## begin Data for this task

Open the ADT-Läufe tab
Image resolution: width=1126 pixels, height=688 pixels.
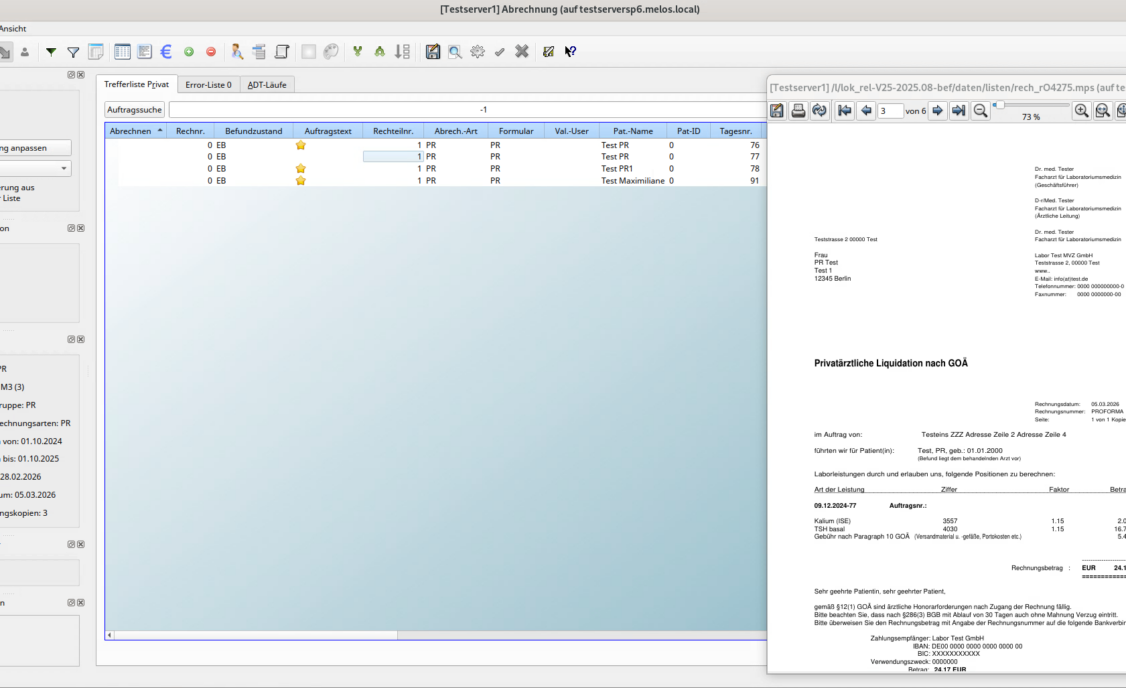click(267, 85)
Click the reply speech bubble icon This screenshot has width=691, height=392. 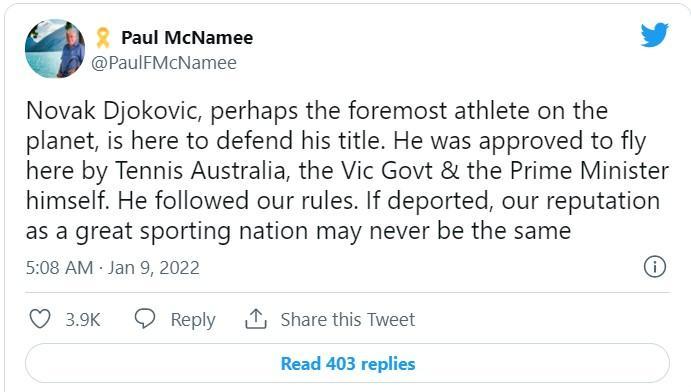tap(145, 318)
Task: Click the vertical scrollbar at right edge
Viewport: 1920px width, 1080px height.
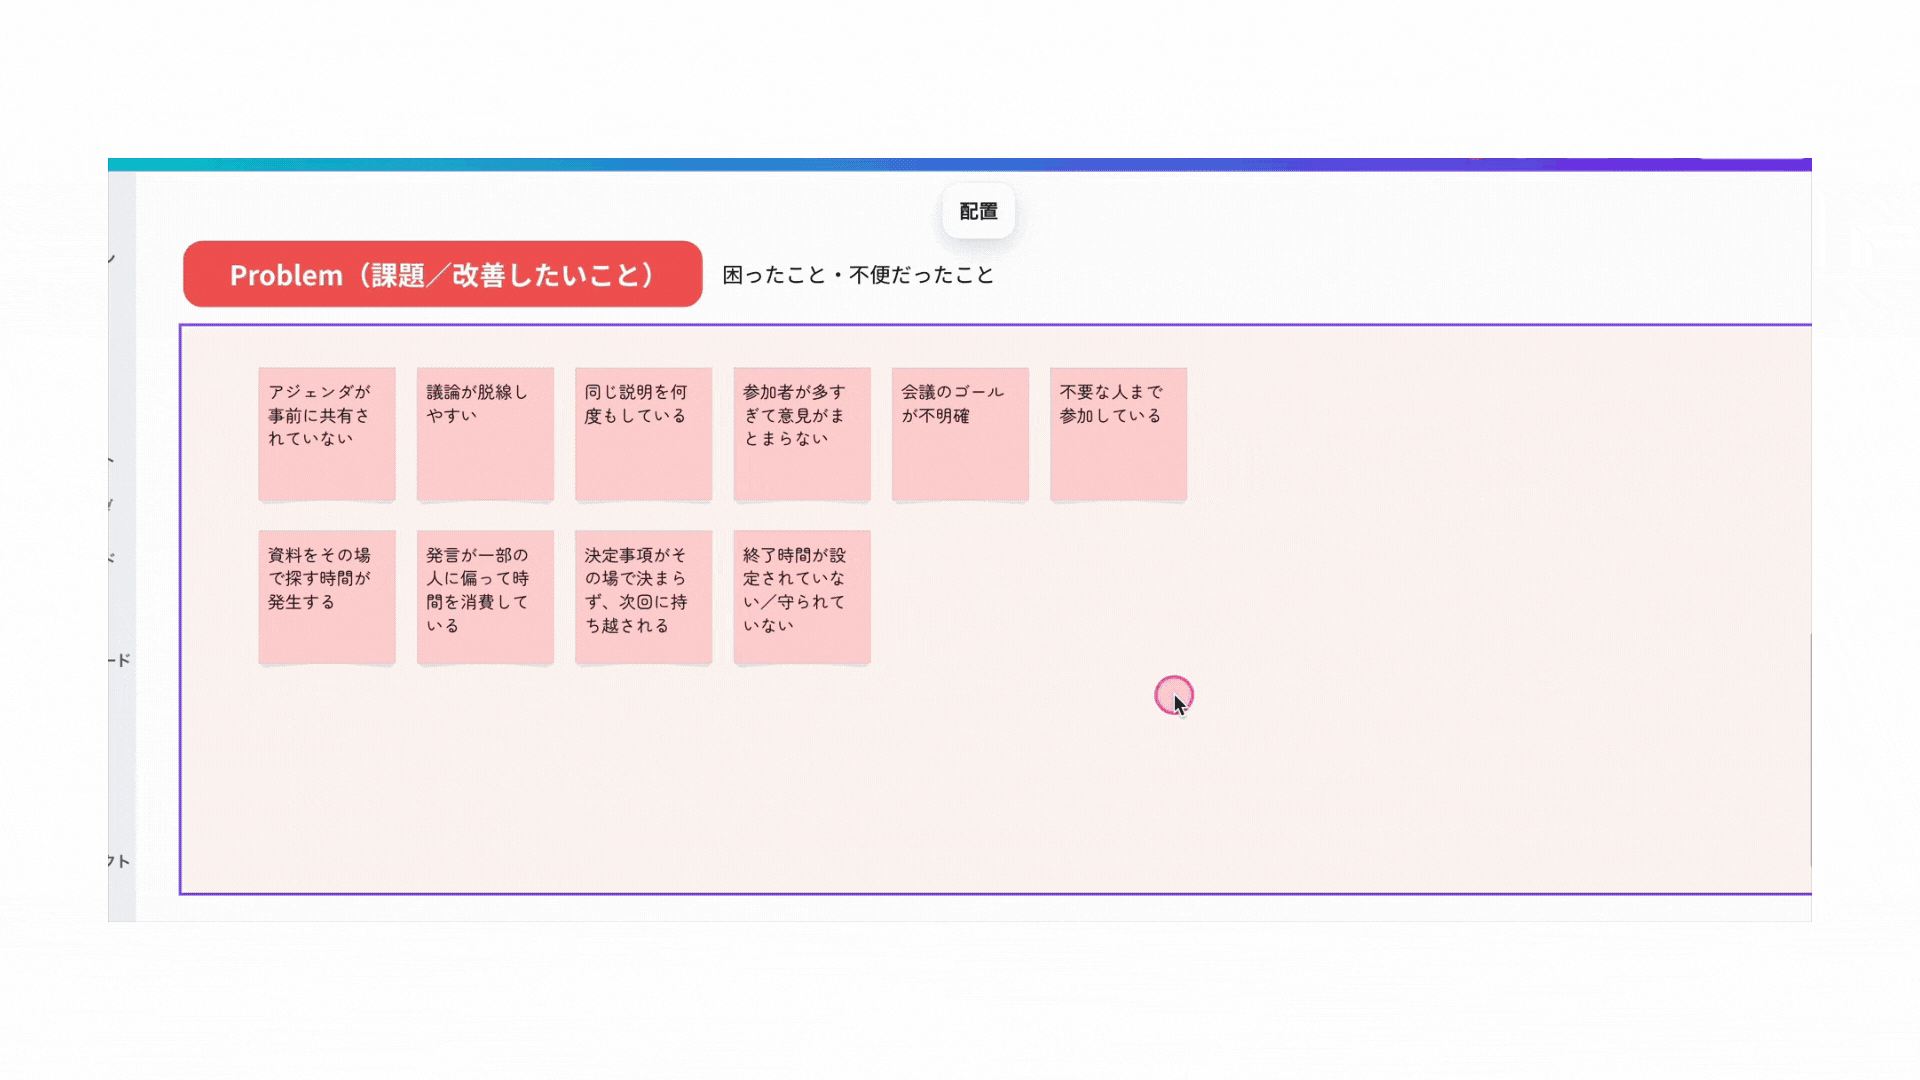Action: 1810,750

## end Data for this task

### Objective
Please convert the lines from the one containing "Task: Click the" through the end of the lines above, inclusive, into a two-column CSV with the headers "instruction" and "action", giving one row for each text and its answer. Put each value in a single quoted field, turn line breaks into spaces, and leave the pictures out.

### Output
instruction,action
"Task: Click the vertical scrollbar at right edge Viewport: 1920px width, 1080px height.","Action: 1810,750"